More than 300,00 people in Darfur have been killed, and more than 2 million have fled their homes to live in huge refugee camps. Although they receive food aid, ones pressing problem remaining is cooking their food.
As described by Cookstove Projects,
Lawrence Berkeley National Laboratory physicist Ashok Gadgil and other LBNL scientists went to Darfur in 2005 to see the situation for themselves. As Dr.
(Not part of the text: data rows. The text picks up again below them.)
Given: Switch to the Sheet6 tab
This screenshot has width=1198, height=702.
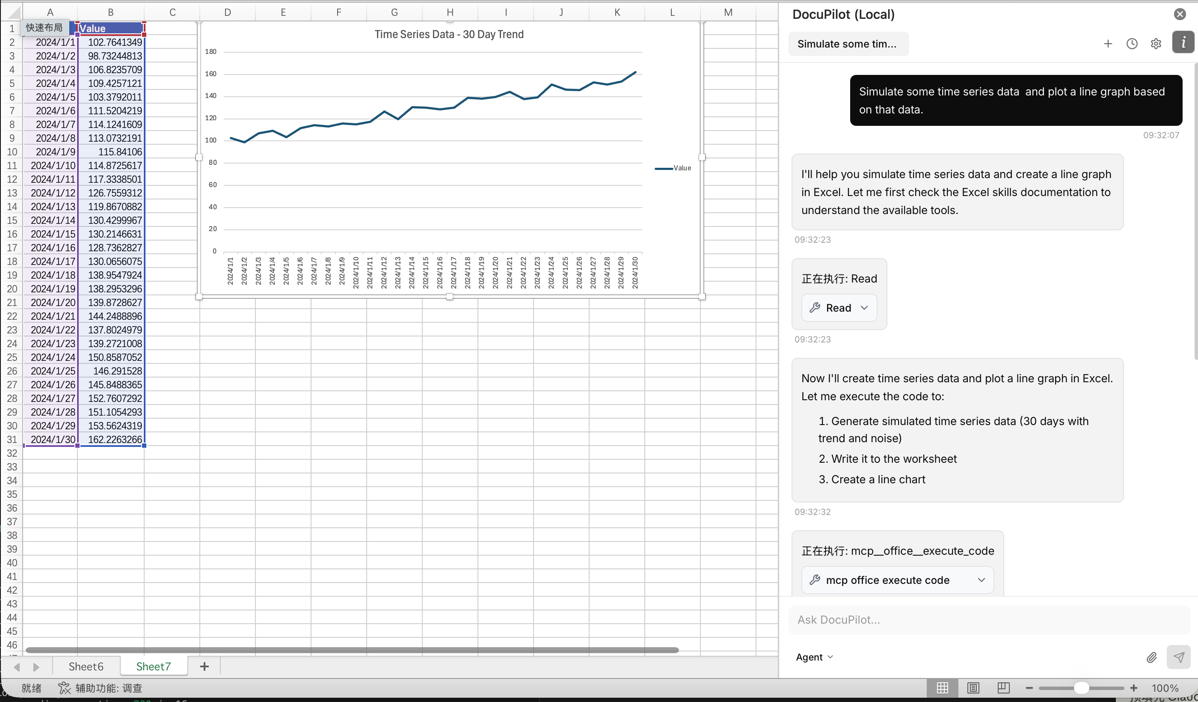Looking at the screenshot, I should click(x=86, y=666).
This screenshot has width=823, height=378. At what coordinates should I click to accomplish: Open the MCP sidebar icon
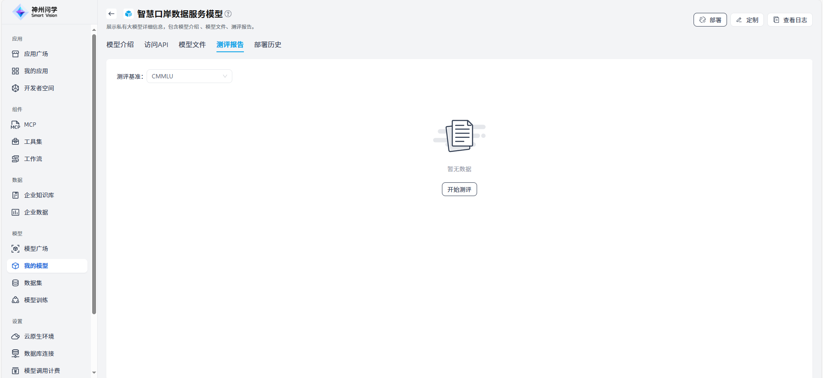tap(15, 125)
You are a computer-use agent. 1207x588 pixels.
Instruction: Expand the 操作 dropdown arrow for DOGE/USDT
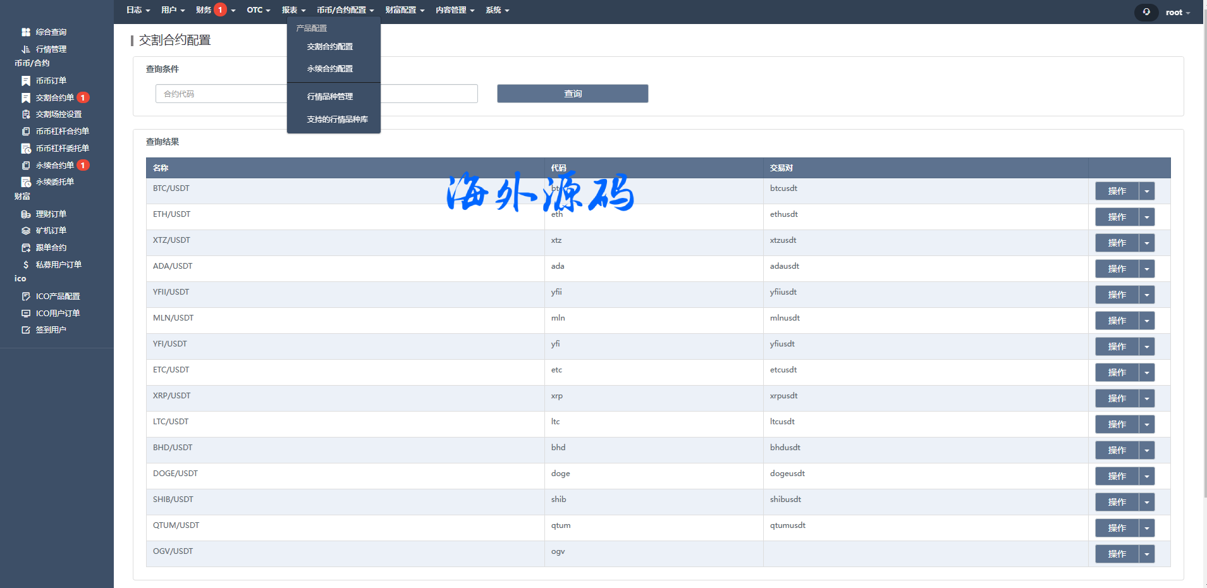tap(1146, 476)
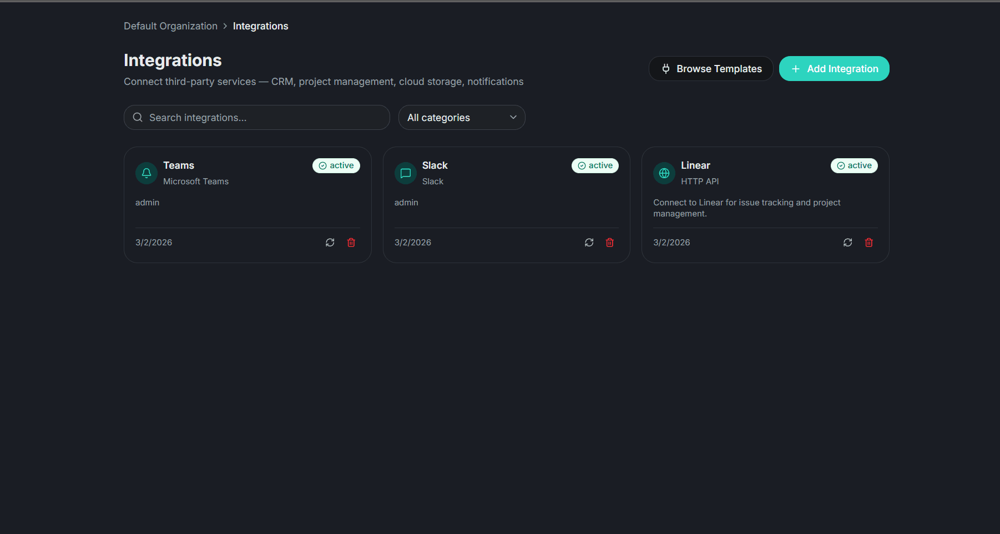Click the plug icon beside Browse Templates
Screen dimensions: 1000x534
(665, 68)
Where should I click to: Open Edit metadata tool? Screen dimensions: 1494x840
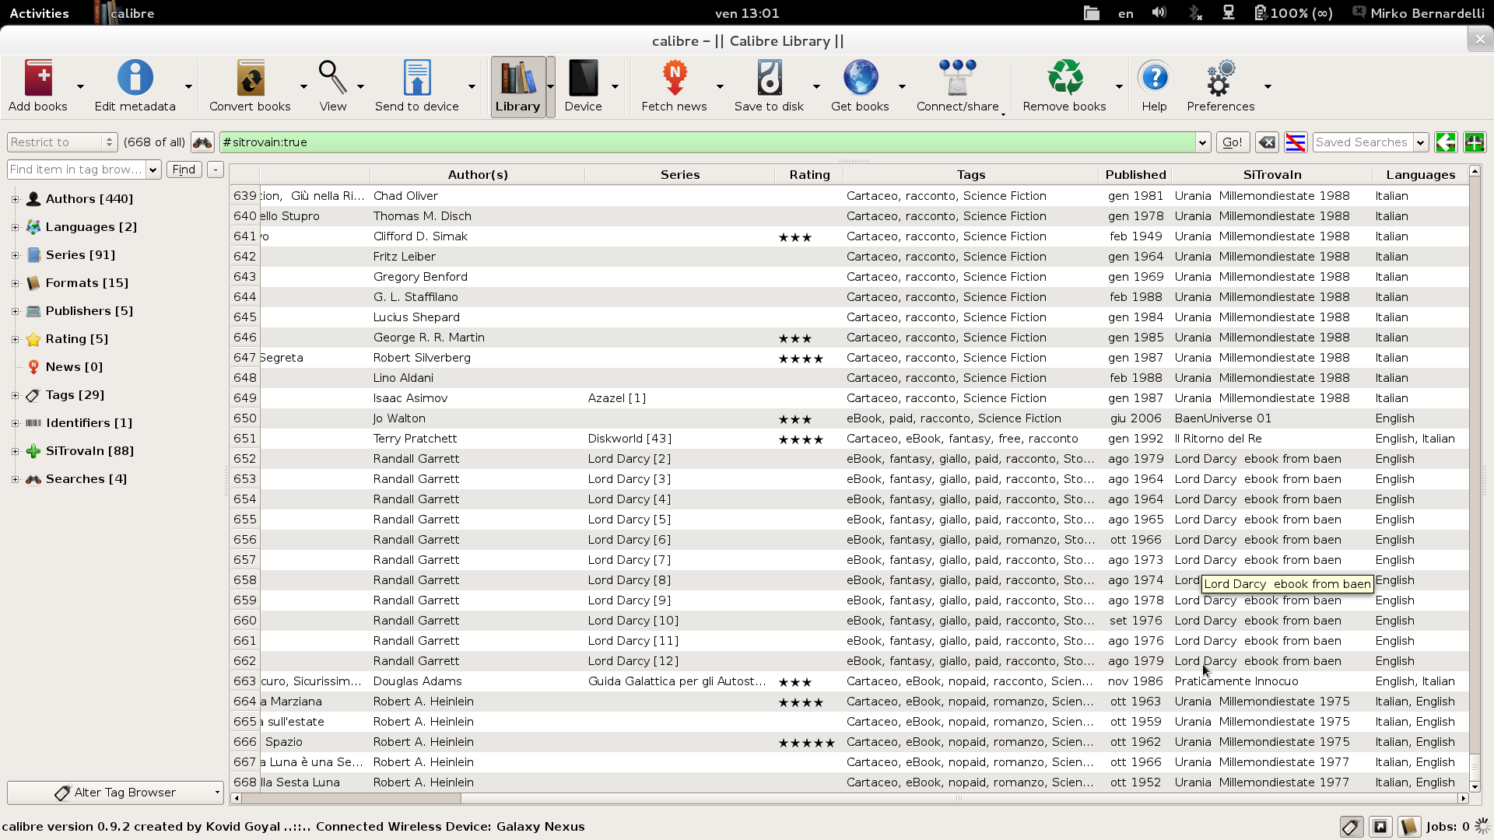click(x=135, y=79)
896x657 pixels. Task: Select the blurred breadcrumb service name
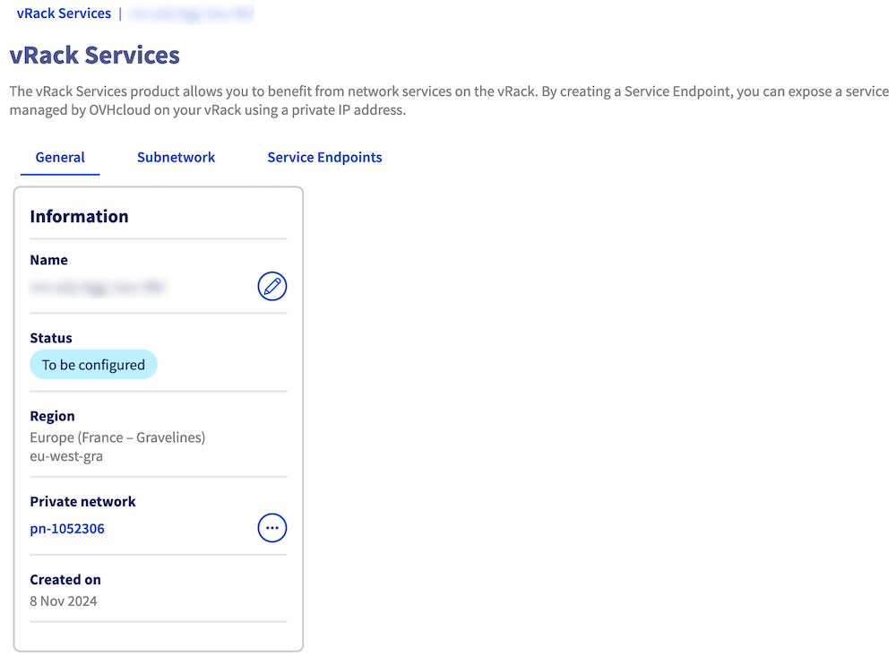click(191, 13)
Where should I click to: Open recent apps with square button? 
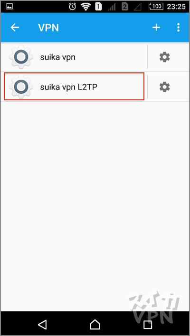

Gadgil says, “In terms of the physics end of it, of course you want high combustion efficiency, where you’re not left with charcoal and smoke, which is where some of the chemical energy could go, and you want good heat transfer efficiency, so you’re not just heating the kitchen air but putting the heat into the pot.”Due to the size of the IDP camps (some camps have more than 100,000 residents) and the desert-like terrain, wood is increasingly scarce. With deforestation, displaced women must walk up to seven hours to find a single tree, risking assault every step of the way. To avoid danger, some Darfuri women purchase wood from vendors... by selling the very food they need to feed their families. While the tangle of political and ethnic tensions underlying the Darfur conflict may seem beyond resolution, the solution to this one problem is clear: women in Darfur need a better stove.
Just this past May, the US Agency for International Development awarded $1.5 million so that these stoves can be distributed in Darfur and Ethiopia.